> _Required work_
[1] Set down, word for word, the passage of the factorial notation thread from "what is a factorial" to "am not sure...".
[2] Put this sentence from the factorial notation thread into Spanish: "The above answer is technically true, but it's not what the professor is looking for."

> _Supplied text_
——

## ajprincess Group Title Please help:) Find the relation between $$\alpha$$, $$\beta$$, $$\gamma$$ in the order that $$\alpha+\beta x+\gamma x^2$$ may be expressible in one term in the factorial notation. 2 years ago 2 years ago

1. perl

2. perl

ok this is not what i am use to, algebra. what are you studying? what book

3. perl

engineering mathematics by amit k awasthi

4. ajprincess

hmm no. I am nt studying any particular book. this question was given to me by my lecturer.

5. perl

what is a factorial polynomial, can you give me a definition

6. perl
7. ajprincess

A factorial polynomial $$x^p$$ is defined as $$x^p=x(x-h)(x-2h)--------------(x-(p-1)h)$$ where p is a positive integer.

8. hartnn

so, here take p= 2, a+bx+cx^2=x(x-h) and find relation between a,b,c.

9. hartnn

but i am not sure...

10. hartnn

p=2 to make factorial polynomial as quadratic

11. ajprincess

jst a sec. am workng on it

12. ajprincess

I am nt sure if what I have done is right. a=0, b=-h and c=1. am I right @hartnn?

13. hartnn

but that doesn't give u relation between them.......

14. ajprincess

ya i am greatly confused

15. ajprincess

16. ajprincess

17. Limitless

Suppose $$\alpha+\beta x+\gamma x^2=(u+vx)^2$$. This means $$u^2+2uvx+v^2x^2=\alpha+\beta x+\gamma x^2.$$ Equating coefficients, we have that $$u^2=\alpha$$, $$2uv=\beta$$, and $$v^2=\gamma$$. These three equations imply $$2\sqrt{\alpha\gamma}=\beta$$.

18. Limitless

OH. You're doing Knuth-esque math. Okay, one second.

19. Limitless

The above answer is technically true, but it's not what the professor is looking for. I'll explain what he's doing in a moment . . .

——

> _Dataset excerpt_
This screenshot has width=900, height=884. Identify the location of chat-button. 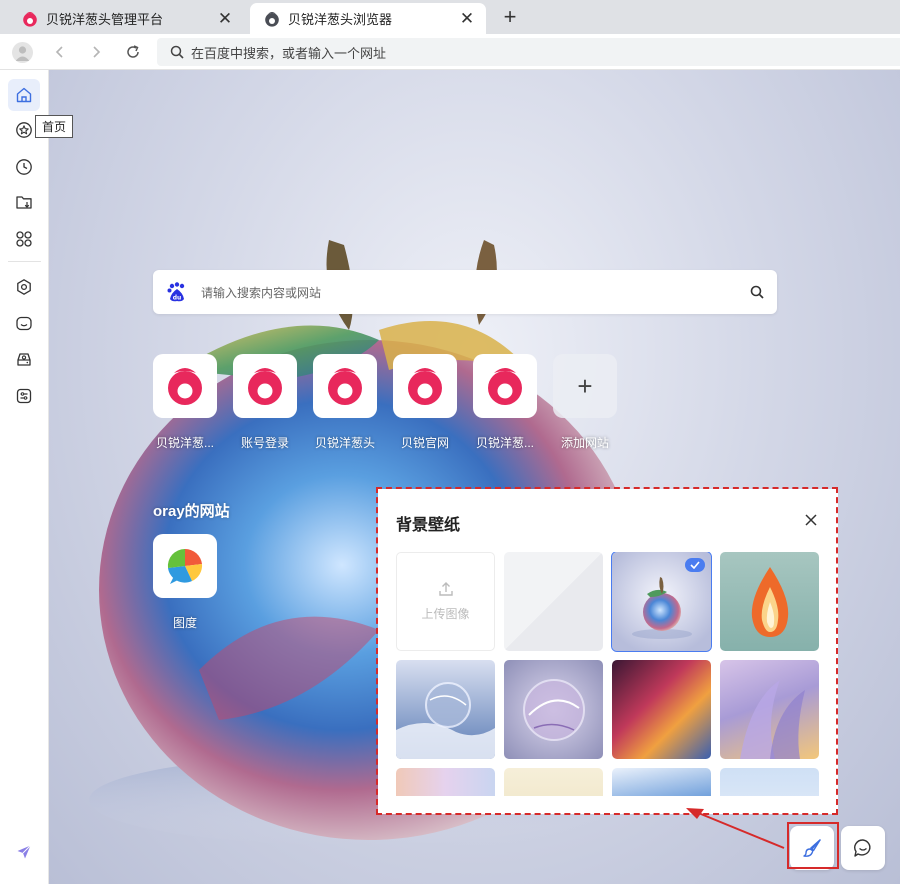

——

> _Responses to the tasks_
[1]
what is a factorial polynomial, can you give me a definition

6. perl
7. ajprincess

A factorial polynomial $$x^p$$ is defined as $$x^p=x(x-h)(x-2h)--------------(x-(p-1)h)$$ where p is a positive integer.

8. hartnn

so, here take p= 2, a+bx+cx^2=x(x-h) and find relation between a,b,c.

9. hartnn

but i am not sure...

[2] La respuesta anterior es técnicamente correcta, pero no es lo que busca el profesor.